90. The judgment of the learned Single Bench was sought to be assailed on the further ground that the learned Court without any pleading and any prayer pass the order on pure assessment and without any material on record against the company. In this context reference was made to the decision in the case of S.S. Sharma and Ors. v. Union of India and Ors. , wherein it was held that the Court should ordinarily insist on the parties being confined to their specific written pleadings. The decision in the case of Babaji Kondaji Garad and Ors. v. Nasik Merchants Co-operative Bank Ltd., Nasik and Ors. and the case of Sheikh Abdul Kayum and Ors. v. I. Mulla Alibhai and Ors. , were referred to. It was emphatically asserted on behalf of the appellants that under Article 226 of the Constitution, the Court cannot go a step further and grant the relief which the petitioner did not ask for. Reference was made to the decision in the case of Krishna Priya Ganguly and Ors. v.
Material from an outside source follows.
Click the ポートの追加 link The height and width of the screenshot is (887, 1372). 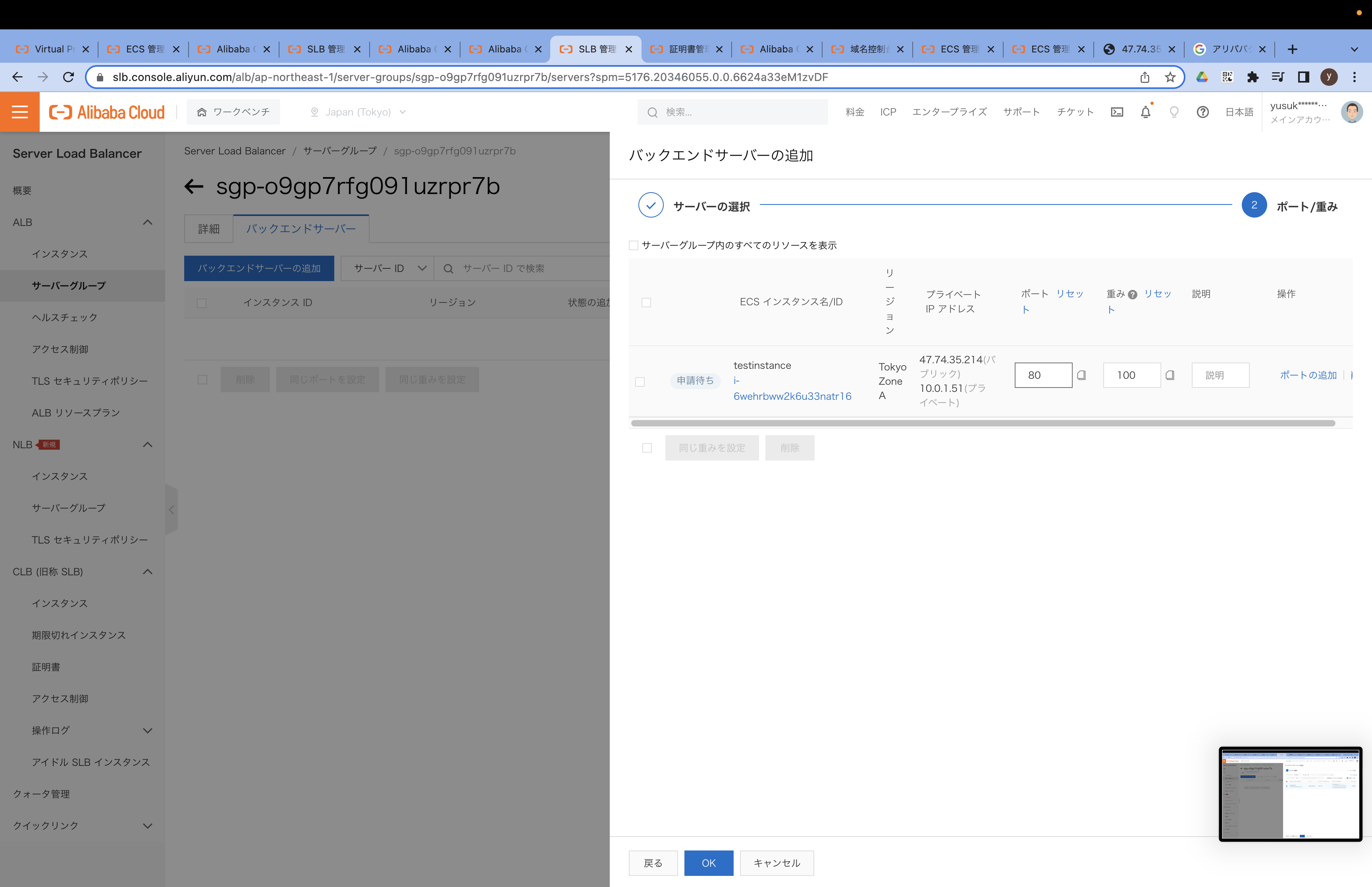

University of Lucknow and State of Andhra Pradesh v. K. Joyaraman .

91. Discussion as made earlier, however, leaves very little scope for further confusion or controversy in this regard.

92. In order to give fruits of the labour of the toiling workers, the Court cannot beyond a point burden itself with mere procedural formalities. Rather justice delivery system must respond to the needs of the people. It has to keep pace with the ever changing demands of time. The writ petitioner approached the Court for transfer of the amount of Rs. 2,00,98,363.02 as reflected in the balance sheet of Kelvin Trust prior to 1986 and carried over without adjustment to be transferred to Waverly Trust. Learned Trial Judge observed that the amount as referred to earlier was held in trust by Kelvin Trust. "The Trustees are bound by the condition of the Trust which is governed by the condition of exemption as well as the provisions of the Act as might be applicable to it." It was further held that "Kelvin and Kelvin Trust were dealing with the fund of the members of the Trust since transferred to Waverly.... Neither the Kelvin Trust nor Kelvin could exercise any right over the said fund except as are provided in the condition for exemption and under the provisions of the Act...."
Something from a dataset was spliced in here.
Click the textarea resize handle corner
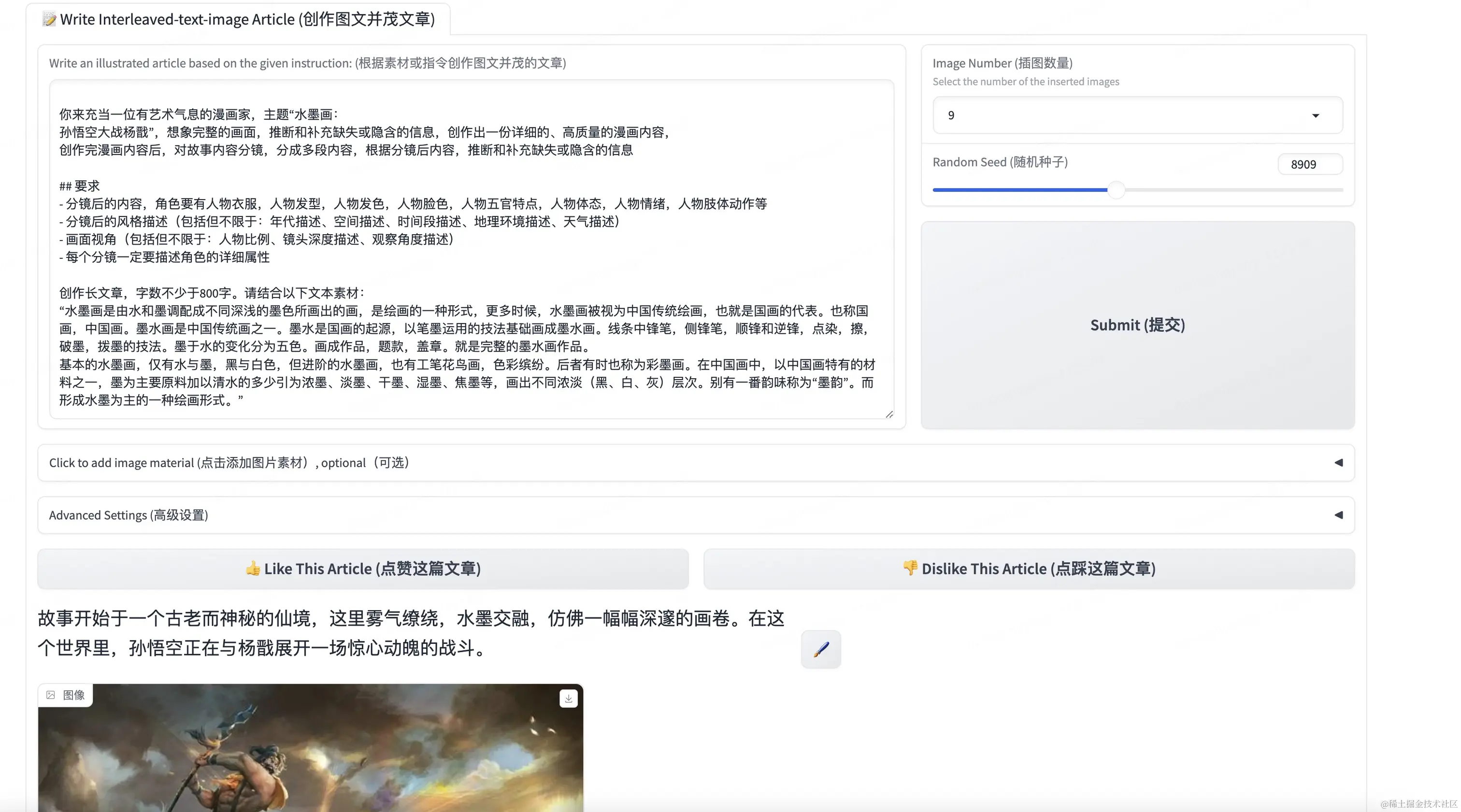The image size is (1461, 812). tap(889, 414)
93. It was repeatedly submitted on behalf of the appellants that disputed questions of facts being involved, the Writ Court could not have had any reason or scope to pass such directions.
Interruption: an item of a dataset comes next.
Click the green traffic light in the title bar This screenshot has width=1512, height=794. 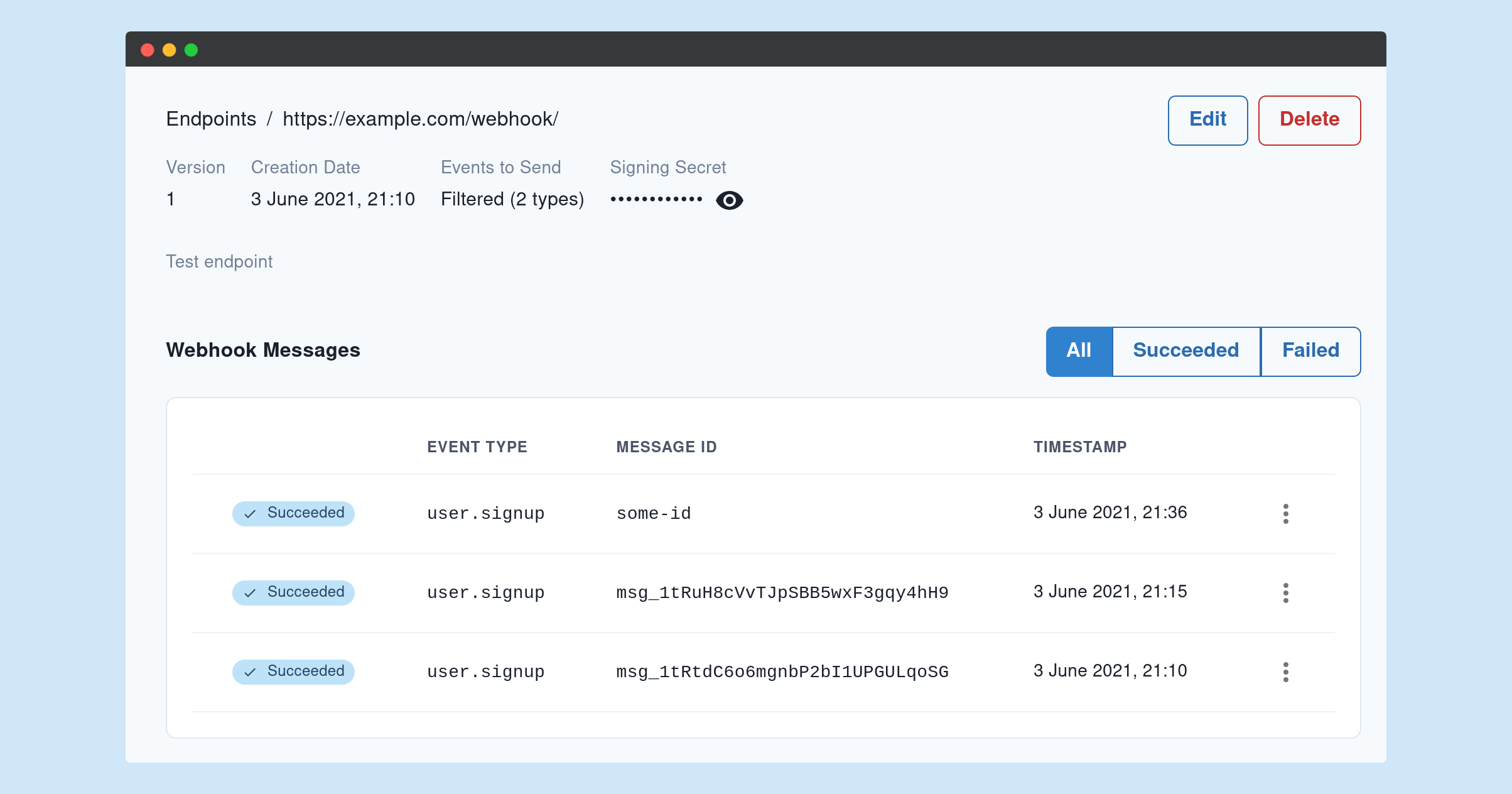pos(192,49)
94. After careful consideration of the relevant facts and materials, it does not seem that the judgment under challenge can be found fault with on this score either.

95. Our former Chief Justice of India Dr. A.S. Anand, said that "moulding the remedies to suit the needs of the situation so that efficacious and comprehensive remedies may be granted, regardless of pickled precedents in remedial methodology, is part of judicial dynamics."

96. After due consideration of all relevant facts and materials we are inclined to hold that the judgment and order under challenge does not suffer from any such infirmity which calls for any interference by this Court.

97. Accordingly, the present two cases being A.P.O.T, No. 274/02 with A.P.O. No.258/02 with G.A. No. 2029/02 arising out of W. P. No.4312/93 and A.P.O.T. No. 255/02 with A.P.O. No. 238/02 with G.A. No.1968/02 arising out of W.P. No.4312/93 be dismissed on contest.

98. Directions given in the judgment and order of the learned Single Bench are to be complied with in letter as well as in spirit within a period of three months from the date. In default, the legal consequences as indicated by the learned Trial Judge will follow.

99. All parties and Banks are to act on a xerox signed copy of the operative part of the judgment.

Asok Kumar Ganguly, J.

I agree.

Later:

100. Prayer for stay of operation of this judgment and order is considered and rejected.

101. Urgent xerox certified copy of this judgment be made available to the parties, if applied for.